[TAREFAS PROPOSTAS]
1. Transcreva do texto sobre cirurgia robótica tudo o que vai de "Há cerca de" até "cirurgia robótica brasileira).".
2. Liste os nomes de todos os médicos mencionados no texto sobre cirurgia robótica.

[TRECHO APRESENTADO]
Pacientes valorizam os médicos apesar do avanço da robótica

Neste domingo (18), é lembrado o Dia do Médico

[Pacientes valorizam os médicos apesar do avanço da robótica]

FOTO: Agência Brasil

Apesar do avanço da tecnologia, a cirurgia robótica não ganhou total reconhecimento a ponto de anular a participação do médicos que atuam por trás das máquinas. No Dia dos Médicos, lembrado neste domingo (18), o reconhecimento e a gratidão dos pacientes são voltados para profissionais e não para máquinas. “Sou grato aos meus médicos e desejo a eles tudo de melhor porque são como anjos que ajudam a prolongar nossa vida na terra”, declarou o representante comercial Evaldo Lima da Silveira, 57.

Há cerca de um ano, ele passou por uma cistectomia radical (retirada total da bexiga) com o auxílio do robô, em Salvador, mas não tem dúvida de que os responsáveis pelo sucesso do procedimento foram os urologistas André Costa Matos, integrante do RB, e Rafael Coelho (este último veio de São Paulo para colaborar com o procedimento por ser um dos pioneiros da cirurgia robótica brasileira).

A primeira cirurgia robótica da história foi realizada em  Paris, na França, em 1998, por um robô-cirurgião. Naquela época, o os médicos Alain Carpentier e Didier Loulmet estavam por trás da tecnologia. No Brasil, a primeira cirurgia assistida por um robô foi realizada em 2008 na cidade de São Paulo e conduzida por uma equipe chefiada pelo médico Marcel Autran Machado. Até o momento, a Bahia já realizou cerca de 550 cirurgias robóticas desde que a plataforma robótica chegou ao estado no ano passado, por meio da instrumentalidade de médicos qualificados e certificados.

[DADOS FORNECIDOS]
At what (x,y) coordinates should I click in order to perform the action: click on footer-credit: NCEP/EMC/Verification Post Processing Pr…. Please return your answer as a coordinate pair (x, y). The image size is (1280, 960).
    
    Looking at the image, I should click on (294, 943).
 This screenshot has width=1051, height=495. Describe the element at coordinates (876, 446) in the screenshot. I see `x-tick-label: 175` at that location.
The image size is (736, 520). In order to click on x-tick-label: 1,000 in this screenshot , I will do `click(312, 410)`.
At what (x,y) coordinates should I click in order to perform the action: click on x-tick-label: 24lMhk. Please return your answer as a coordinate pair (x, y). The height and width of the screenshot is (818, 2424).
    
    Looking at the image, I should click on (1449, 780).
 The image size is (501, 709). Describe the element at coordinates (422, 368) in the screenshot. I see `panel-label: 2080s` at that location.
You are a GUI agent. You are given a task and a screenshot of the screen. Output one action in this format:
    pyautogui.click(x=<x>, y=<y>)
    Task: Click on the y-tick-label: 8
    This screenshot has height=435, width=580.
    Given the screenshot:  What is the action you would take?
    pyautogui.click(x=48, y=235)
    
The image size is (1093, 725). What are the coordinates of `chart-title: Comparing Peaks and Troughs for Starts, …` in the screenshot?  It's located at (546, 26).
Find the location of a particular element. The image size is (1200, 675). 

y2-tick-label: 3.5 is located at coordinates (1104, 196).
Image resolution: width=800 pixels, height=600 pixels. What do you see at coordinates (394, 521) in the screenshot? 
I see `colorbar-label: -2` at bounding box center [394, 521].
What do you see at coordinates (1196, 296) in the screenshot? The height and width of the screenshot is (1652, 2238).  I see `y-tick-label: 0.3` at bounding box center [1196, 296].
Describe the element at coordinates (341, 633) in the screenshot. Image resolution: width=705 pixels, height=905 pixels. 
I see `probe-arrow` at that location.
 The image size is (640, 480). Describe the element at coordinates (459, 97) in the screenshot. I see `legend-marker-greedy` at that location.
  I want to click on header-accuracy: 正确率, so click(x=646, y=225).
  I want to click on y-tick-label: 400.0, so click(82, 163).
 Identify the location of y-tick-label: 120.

[RESPOSTAS POR TAREFA]
1.
Há cerca de um ano, ele passou por uma cistectomia radical (retirada total da bexiga) com o auxílio do robô, em Salvador, mas não tem dúvida de que os responsáveis pelo sucesso do procedimento foram os urologistas André Costa Matos, integrante do RB, e Rafael Coelho (este último veio de São Paulo para colaborar com o procedimento por ser um dos pioneiros da cirurgia robótica brasileira).

2.
André Costa Matos
Rafael Coelho
Alain Carpentier
Didier Loulmet
Marcel Autran Machado